begin Exercise material

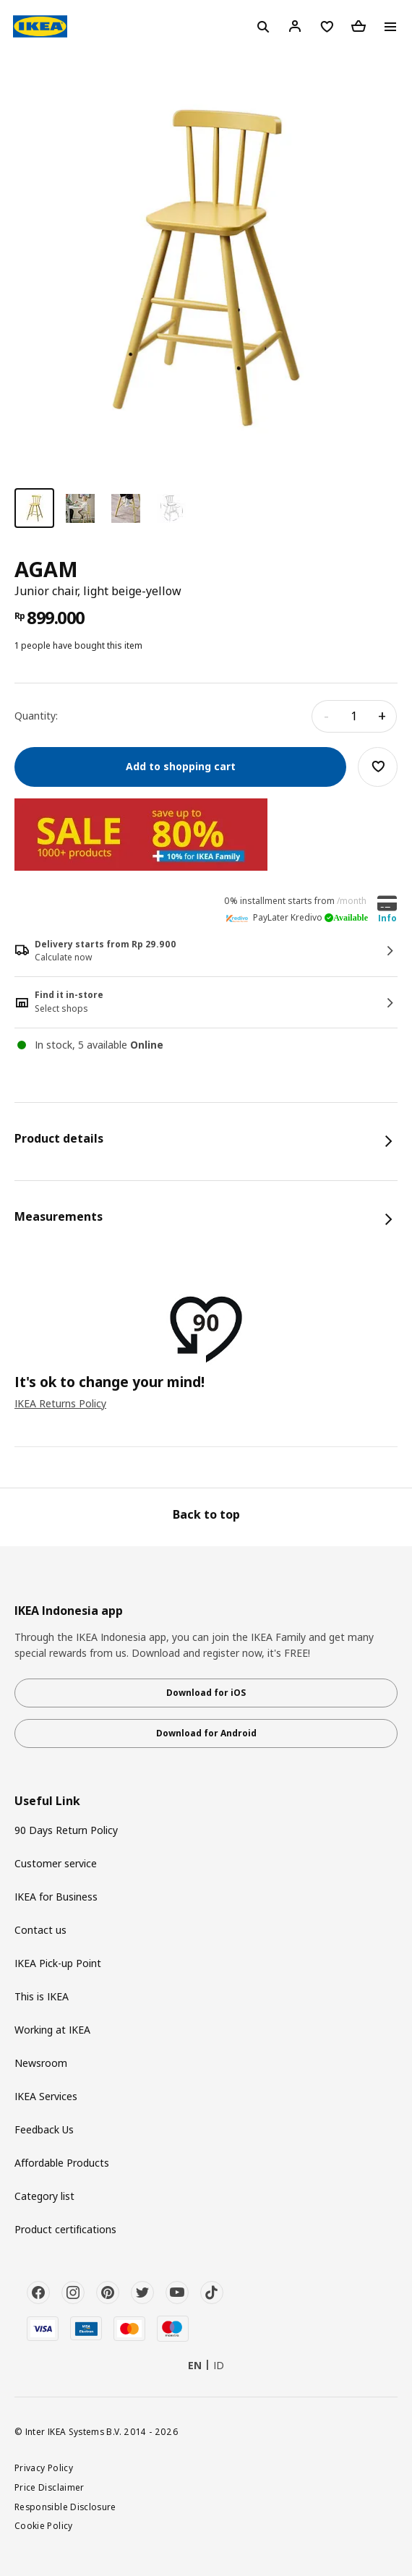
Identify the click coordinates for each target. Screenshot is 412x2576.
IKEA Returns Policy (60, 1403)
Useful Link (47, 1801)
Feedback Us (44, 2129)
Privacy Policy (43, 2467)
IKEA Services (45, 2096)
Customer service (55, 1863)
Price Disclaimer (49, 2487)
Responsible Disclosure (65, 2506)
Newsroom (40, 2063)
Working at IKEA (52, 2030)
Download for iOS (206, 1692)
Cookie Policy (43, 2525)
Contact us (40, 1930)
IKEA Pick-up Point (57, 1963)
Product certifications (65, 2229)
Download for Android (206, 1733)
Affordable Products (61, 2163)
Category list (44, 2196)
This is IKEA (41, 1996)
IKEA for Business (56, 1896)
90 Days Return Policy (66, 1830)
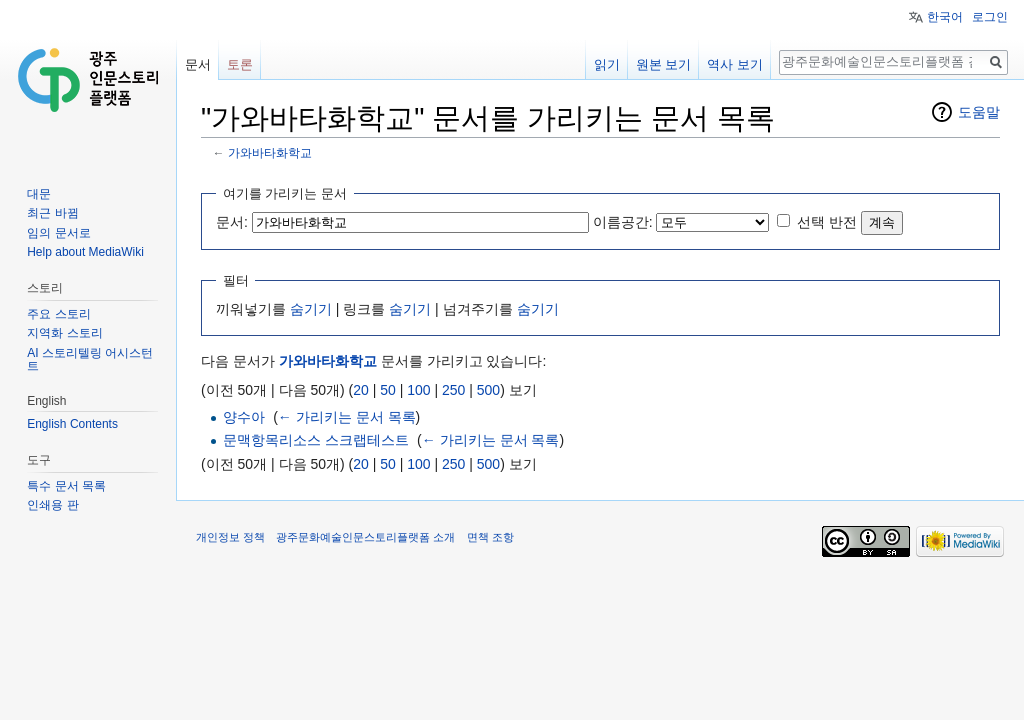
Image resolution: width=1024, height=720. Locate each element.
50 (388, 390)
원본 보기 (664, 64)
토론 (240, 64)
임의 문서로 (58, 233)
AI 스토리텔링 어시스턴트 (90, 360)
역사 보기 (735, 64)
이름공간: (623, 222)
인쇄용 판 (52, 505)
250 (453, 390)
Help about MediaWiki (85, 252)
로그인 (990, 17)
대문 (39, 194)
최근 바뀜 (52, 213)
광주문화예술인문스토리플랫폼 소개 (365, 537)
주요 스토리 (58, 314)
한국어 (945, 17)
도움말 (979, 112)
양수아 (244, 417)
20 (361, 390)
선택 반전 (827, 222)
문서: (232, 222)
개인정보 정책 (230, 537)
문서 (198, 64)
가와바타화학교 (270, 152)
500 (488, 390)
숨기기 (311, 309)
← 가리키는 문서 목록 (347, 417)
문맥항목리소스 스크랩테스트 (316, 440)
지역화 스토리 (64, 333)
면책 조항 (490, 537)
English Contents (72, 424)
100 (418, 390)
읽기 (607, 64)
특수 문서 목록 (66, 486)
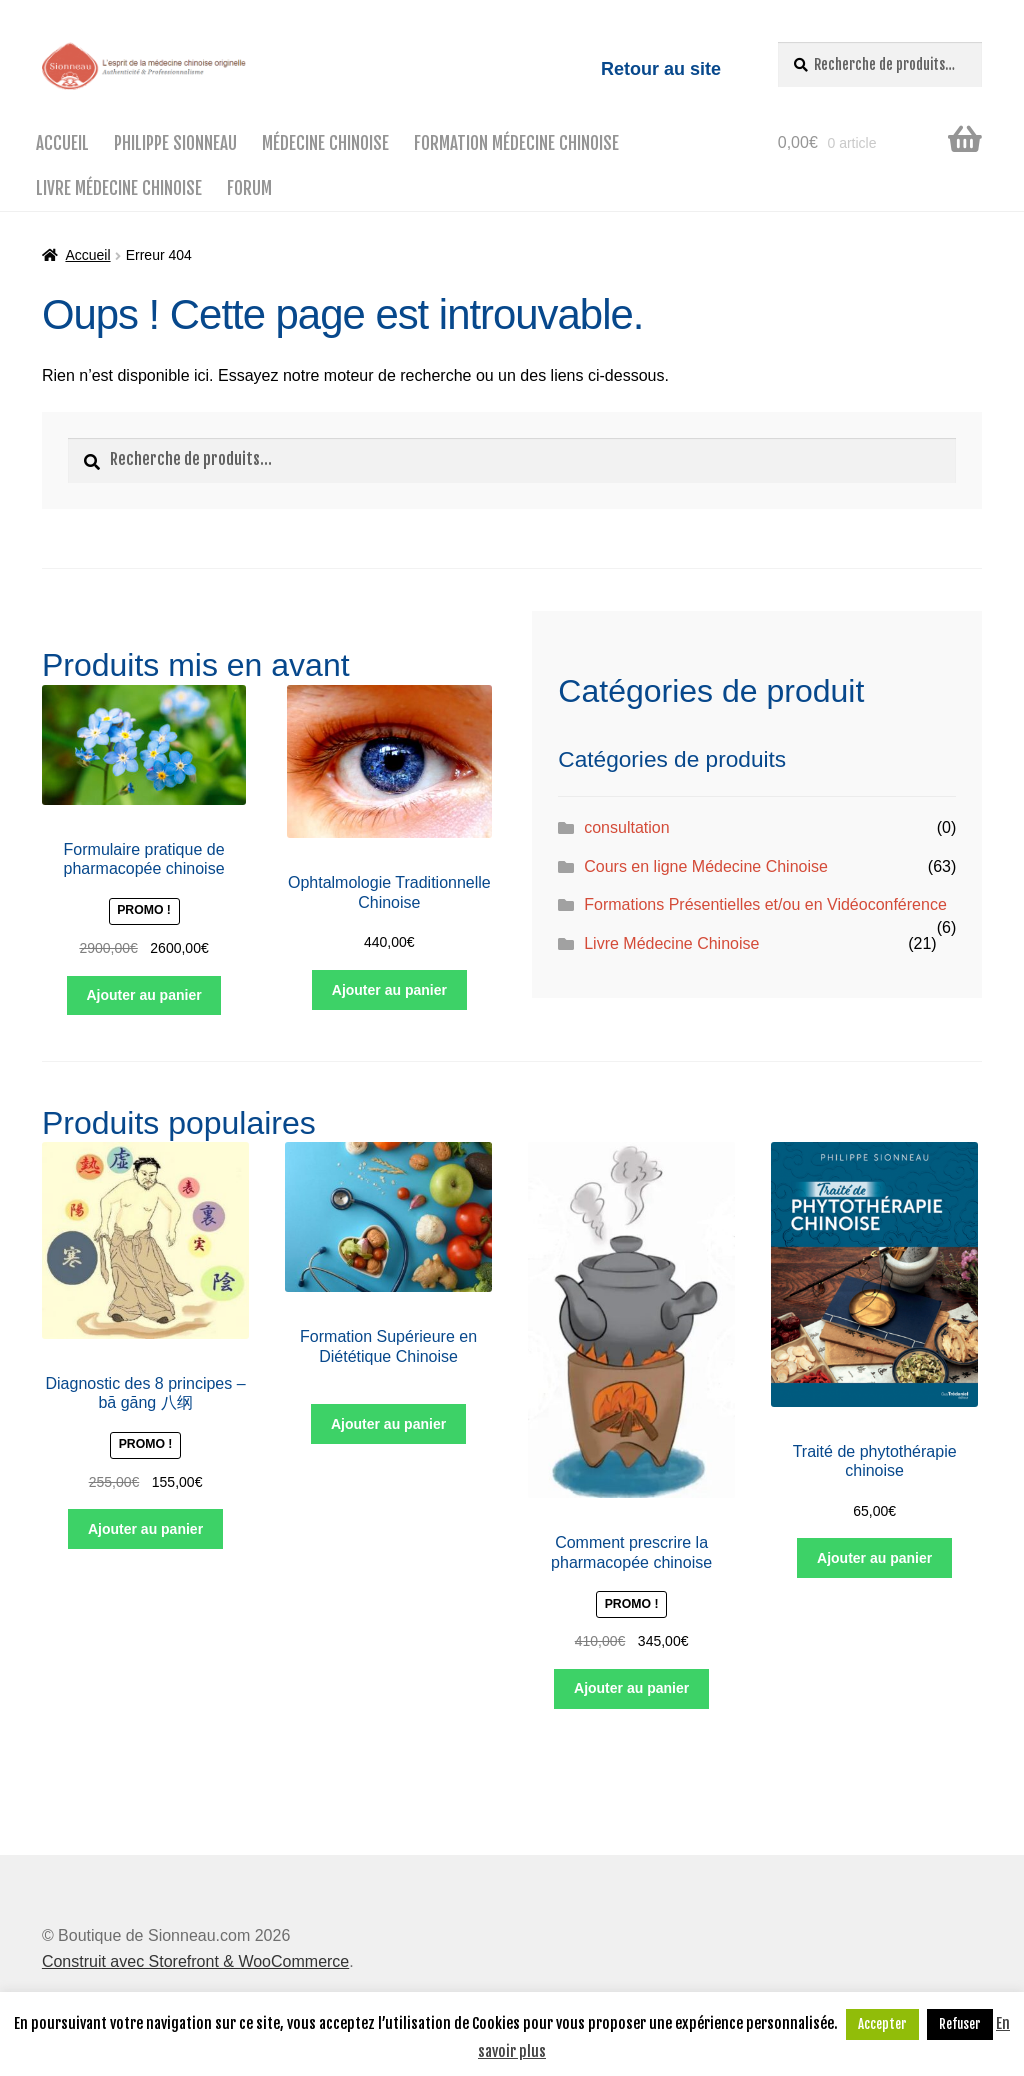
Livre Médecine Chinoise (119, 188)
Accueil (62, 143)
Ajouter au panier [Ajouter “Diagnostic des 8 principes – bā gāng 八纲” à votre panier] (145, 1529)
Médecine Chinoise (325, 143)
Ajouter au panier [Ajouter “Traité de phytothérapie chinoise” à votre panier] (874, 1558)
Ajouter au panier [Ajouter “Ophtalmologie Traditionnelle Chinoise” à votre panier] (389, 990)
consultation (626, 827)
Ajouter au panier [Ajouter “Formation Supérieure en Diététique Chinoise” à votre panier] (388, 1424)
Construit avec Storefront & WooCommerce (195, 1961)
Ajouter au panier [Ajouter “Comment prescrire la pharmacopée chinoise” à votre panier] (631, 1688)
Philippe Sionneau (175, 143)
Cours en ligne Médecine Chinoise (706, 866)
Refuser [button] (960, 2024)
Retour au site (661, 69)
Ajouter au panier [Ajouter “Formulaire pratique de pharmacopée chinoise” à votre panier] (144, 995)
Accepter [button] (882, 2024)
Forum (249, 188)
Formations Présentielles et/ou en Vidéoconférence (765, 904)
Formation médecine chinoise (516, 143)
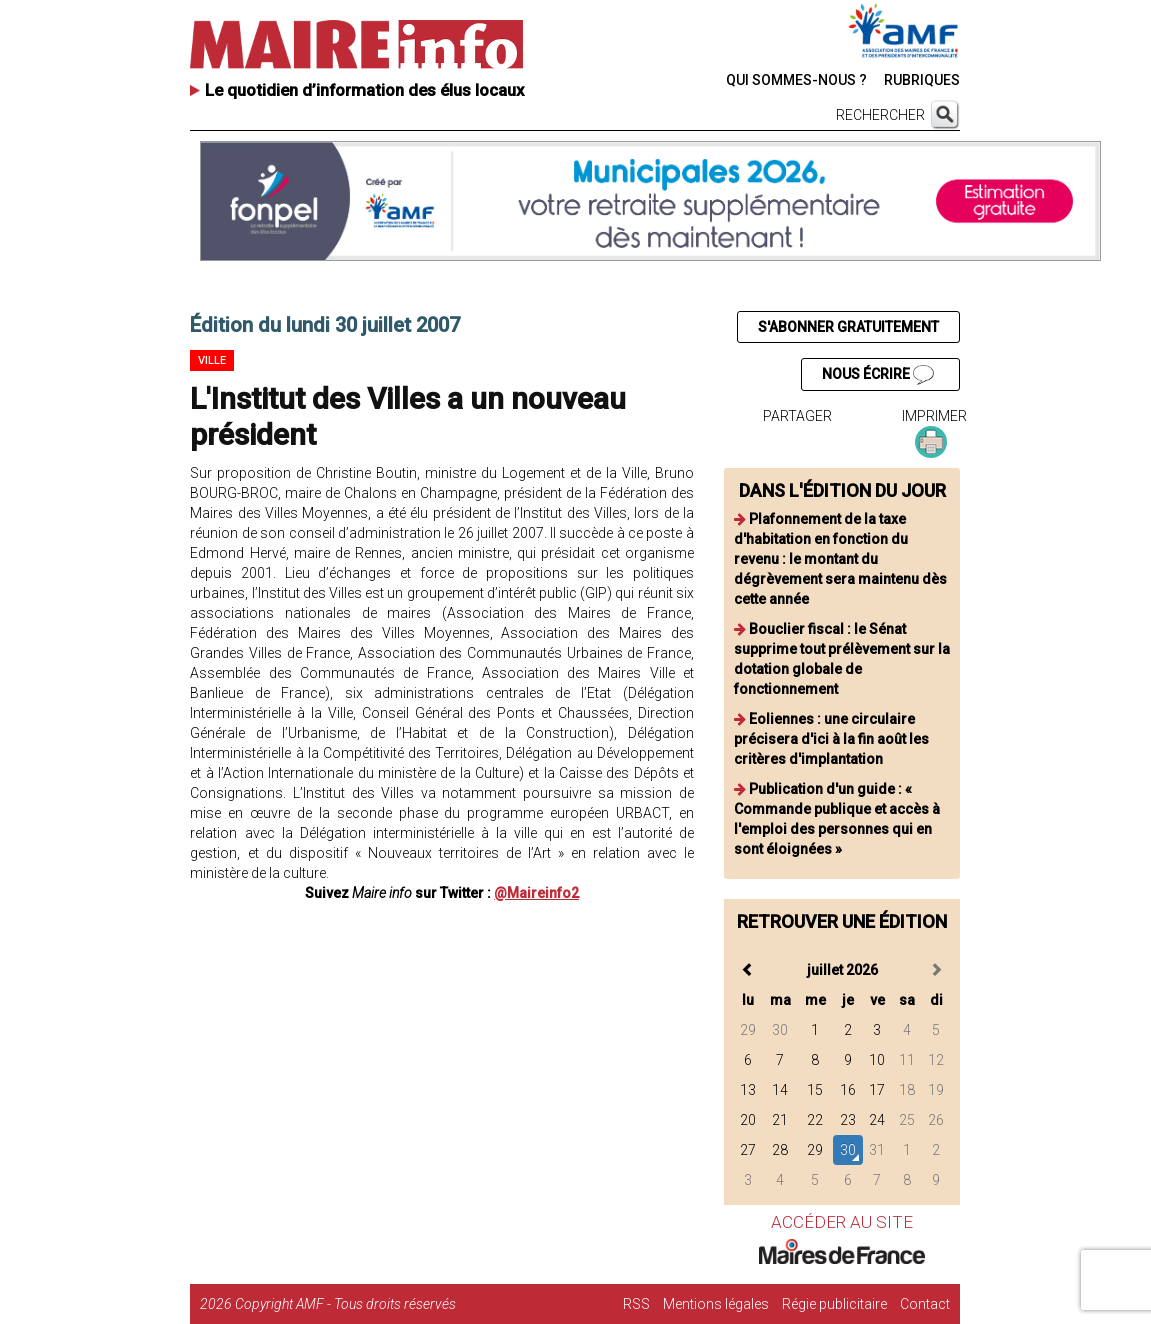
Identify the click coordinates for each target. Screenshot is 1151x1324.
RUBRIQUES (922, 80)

end Exercise material

## Written exercise:
Reproduce all of the lines above verbatim, from the first to the last, and omit the pictures.

## Written answer:
Identify the click coordinates for each target. Screenshot is 412x2576.
IKEA Returns Policy (60, 1403)
Useful Link (47, 1801)
Feedback Us (44, 2129)
Privacy Policy (43, 2467)
IKEA Services (45, 2096)
Customer service (55, 1863)
Price Disclaimer (49, 2487)
Responsible Disclosure (65, 2506)
Newsroom (40, 2063)
Working at IKEA (52, 2030)
Download for iOS (206, 1692)
Cookie Policy (43, 2525)
Contact us (40, 1930)
IKEA Pick-up Point (57, 1963)
Product certifications (65, 2229)
Download for Android (206, 1733)
Affordable Products (61, 2163)
Category list (44, 2196)
This is IKEA (41, 1996)
IKEA for Business (56, 1896)
90 Days Return Policy (66, 1830)
Image resolution: width=1024, height=720. Locate each element.
50 (388, 390)
원본 보기 (664, 64)
토론 (240, 64)
임의 문서로 (58, 233)
AI 스토리텔링 어시스턴트 (90, 360)
역사 보기 (735, 64)
이름공간: (623, 222)
인쇄용 판 (52, 505)
250 (453, 390)
Help about MediaWiki (85, 252)
로그인 (990, 17)
대문 (39, 194)
최근 바뀜 (52, 213)
광주문화예술인문스토리플랫폼 소개 (365, 537)
주요 스토리 (58, 314)
한국어 (945, 17)
도움말 (979, 112)
양수아 (244, 417)
20 (361, 390)
선택 반전 (827, 222)
문서: (232, 222)
개인정보 정책 (230, 537)
문서 (198, 64)
가와바타화학교 (270, 152)
500 (488, 390)
숨기기 (311, 309)
← 가리키는 문서 목록 (347, 417)
문맥항목리소스 스크랩테스트 (316, 440)
지역화 스토리 (64, 333)
면책 조항 (490, 537)
English Contents (72, 424)
100 (418, 390)
읽기 (607, 64)
특수 문서 목록 (66, 486)
Livre Médecine Chinoise (119, 188)
Accueil (62, 143)
Ajouter au panier [Ajouter “Diagnostic des 8 principes – bā gāng 八纲” à votre panier] (145, 1529)
Médecine Chinoise (325, 143)
Ajouter au panier [Ajouter “Traité de phytothérapie chinoise” à votre panier] (874, 1558)
Ajouter au panier [Ajouter “Ophtalmologie Traditionnelle Chinoise” à votre panier] (389, 990)
consultation (626, 827)
Ajouter au panier [Ajouter “Formation Supérieure en Diététique Chinoise” à votre panier] (388, 1424)
Construit avec Storefront & WooCommerce (195, 1961)
Ajouter au panier [Ajouter “Comment prescrire la pharmacopée chinoise” à votre panier] (631, 1688)
Philippe Sionneau (175, 143)
Cours en ligne Médecine Chinoise (706, 866)
Refuser [button] (960, 2024)
Retour au site (661, 69)
Ajouter au panier [Ajouter “Formulaire pratique de pharmacopée chinoise” à votre panier] (144, 995)
Accepter [button] (882, 2024)
Forum (249, 188)
Formations Présentielles et/ou en Vidéoconférence (765, 904)
Formation médecine chinoise (516, 143)
Identify the click coordinates for each target. Screenshot is 1151x1324.
RUBRIQUES (922, 80)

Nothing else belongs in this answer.